While any sequence of symbols defines a term in the free monoid generated by our alphabet, we want to consider certain terms which correspond to valid concepts in our problem space. We finish this section with a few definitions.
\begin{definition}
\IndexDefinition{type-like term}%
\IndexDefinition{property-like term}%
A \emph{type-like term} satisfies the following properties:
\begin{enumerate}
\item The first symbol is a generic parameter symbol, an associated type symbol or a protocol symbol.
\item Every subsequent symbol is an associated type symbol or a name symbol.
\end{enumerate}
A \emph{property-like term} is a type-like term followed by a single property-like symbol.
\end{definition}
All terms output by Algorithm~\ref{build term generic} and Algorithm~\ref{build term protocol} are type-like, and type-like terms are composed of type-like symbols.  Examples of type-like terms:
\begin{gather*}
\ttgp{0}{1}.\assocsym{Sequence}{Element}\\
\protosym{Equatable}\\
\protosym{Collection}.\texttt{SubSequence}\\
\assocsym{FixedWidthInteger}{Words}.\assocsym{Collection}{Index}
\end{gather*}
Examples of property-like terms:
\begin{gather*}
\ttgp{0}{1}.\supersym{\texttt{NSObject}}\\
\ttgp{1}{0}.\assocsym{Sequence}{Element}.\protosym{Comparable}\\
\protosym{Equatable}.\protosym{Hashable}
\end{gather*}
The following terms are neither property-like nor type-like; in our model, they lack a meaningful semantic interpretation:
\begin{gather*}
\texttt{Horse}.\ttgp{0}{1}\\
\assocsym{Sequence}{Element}.\layoutsym{AnyObject}.\assocsym{Collection}{Index}
\end{gather*}

\begin{definition}
\IndexDefinition{domain!of a term}%
The \emph{domain} of a type-like or property-like term is a generic parameter or protocol declaration, given by the first symbol in the term. If the term starts with a generic parameter symbol, the domain is the corresponding generic parameter; if it starts with an associated type symbol or protocol symbol, the domain is the protocol referenced by this symbol.
\end{definition}

\index{protocol dependency set}%
Terms with a generic parameter domain can only appear in the generic signature or generic signature minimization requirement machines. Terms with a protocol domain can appear in any variety of requirement machine; the protocol will always be an element of the requirement machine's protocol dependency set.

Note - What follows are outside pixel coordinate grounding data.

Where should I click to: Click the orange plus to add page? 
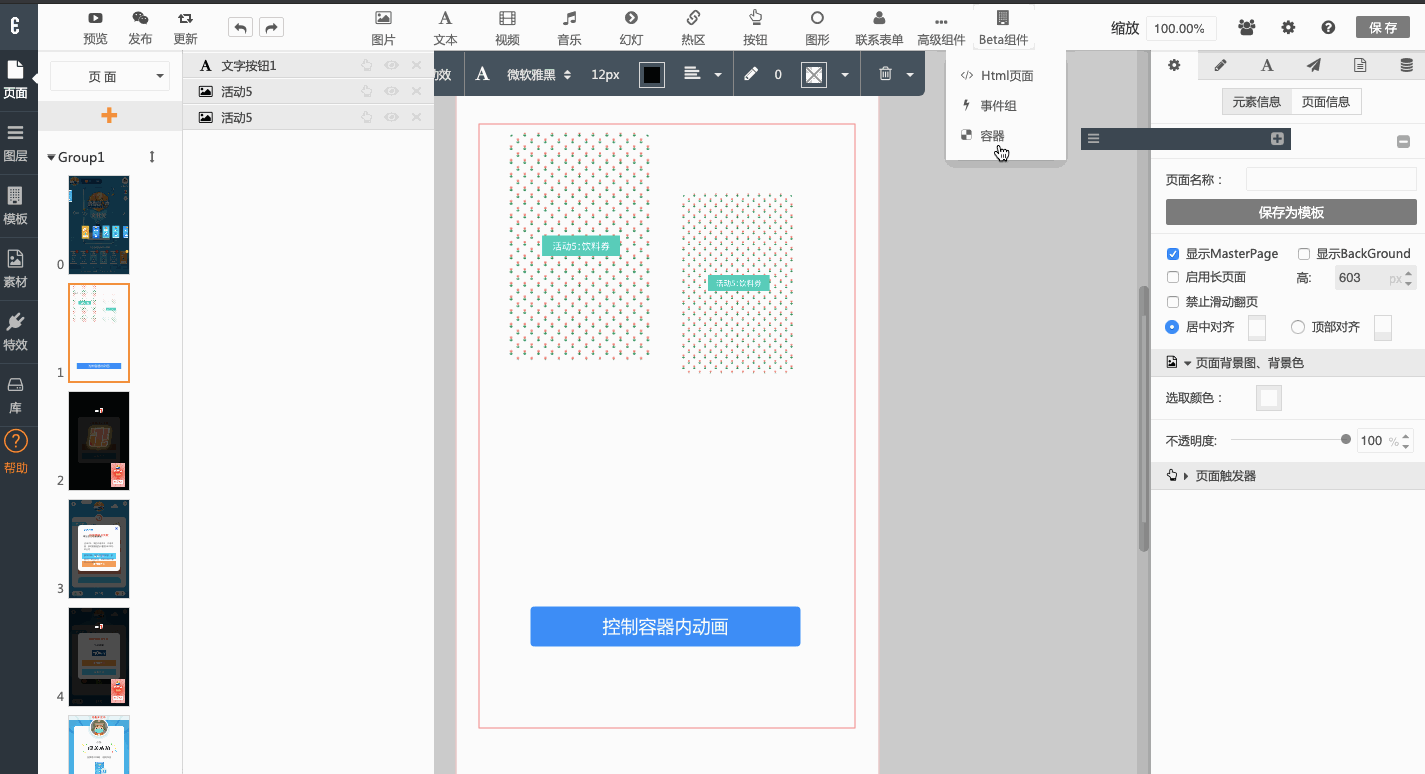point(109,116)
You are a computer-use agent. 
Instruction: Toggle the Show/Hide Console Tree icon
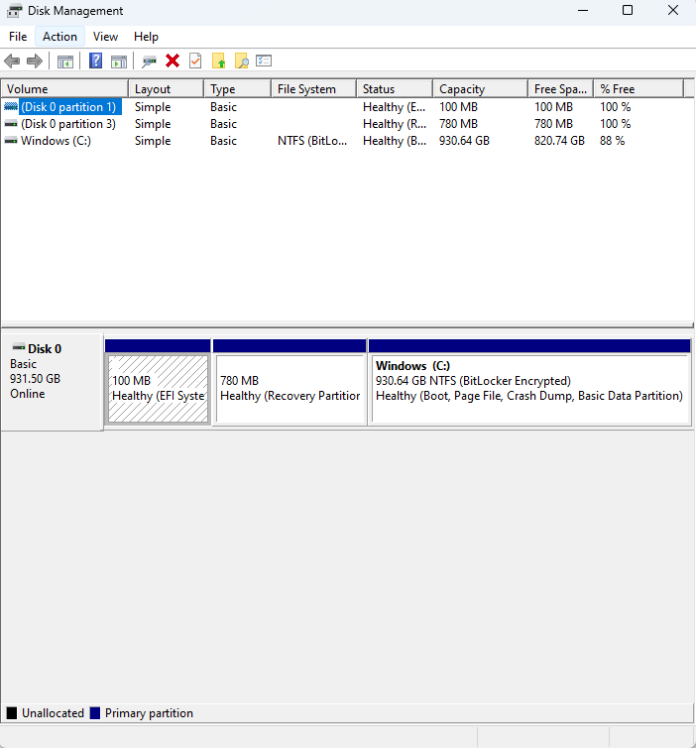tap(65, 61)
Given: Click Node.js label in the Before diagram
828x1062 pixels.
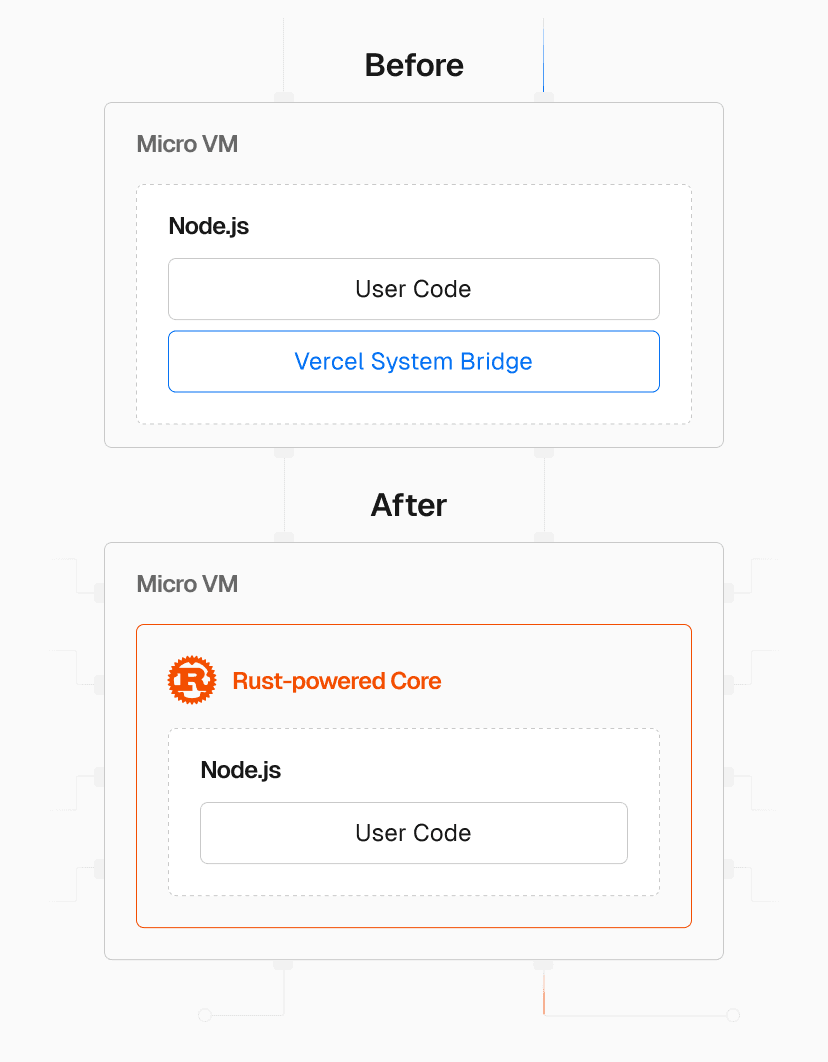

\paragraph{Concrete types.}
\index{concrete type symbol}%
\index{concrete conformance symbol}%
\index{superclass symbol}%
\index{depth}%
\index{index}%
\IndexDefinition{pattern type}%
\IndexDefinition{substitution term}%
To model superclass requirements and same-type requirements where the right hand side is a concrete type, our rewrite system must also represent types which \emph{contain} type parameters, but are themselves not type parameters. This is the purpose of superclass and concrete type symbols. The type parameters inside the concrete type become terms, which we collect in a list of \emph{substitution terms}. Next, the concrete type is transformed into a pattern type by transforming the original concrete type, replacing each type parameter with a ``phantom'' generic parameter \ttgp{0}{i} where the generic parameter depth is always zero, and the generic parameter index \texttt{i} is the index of the corresponding term in the substitution list.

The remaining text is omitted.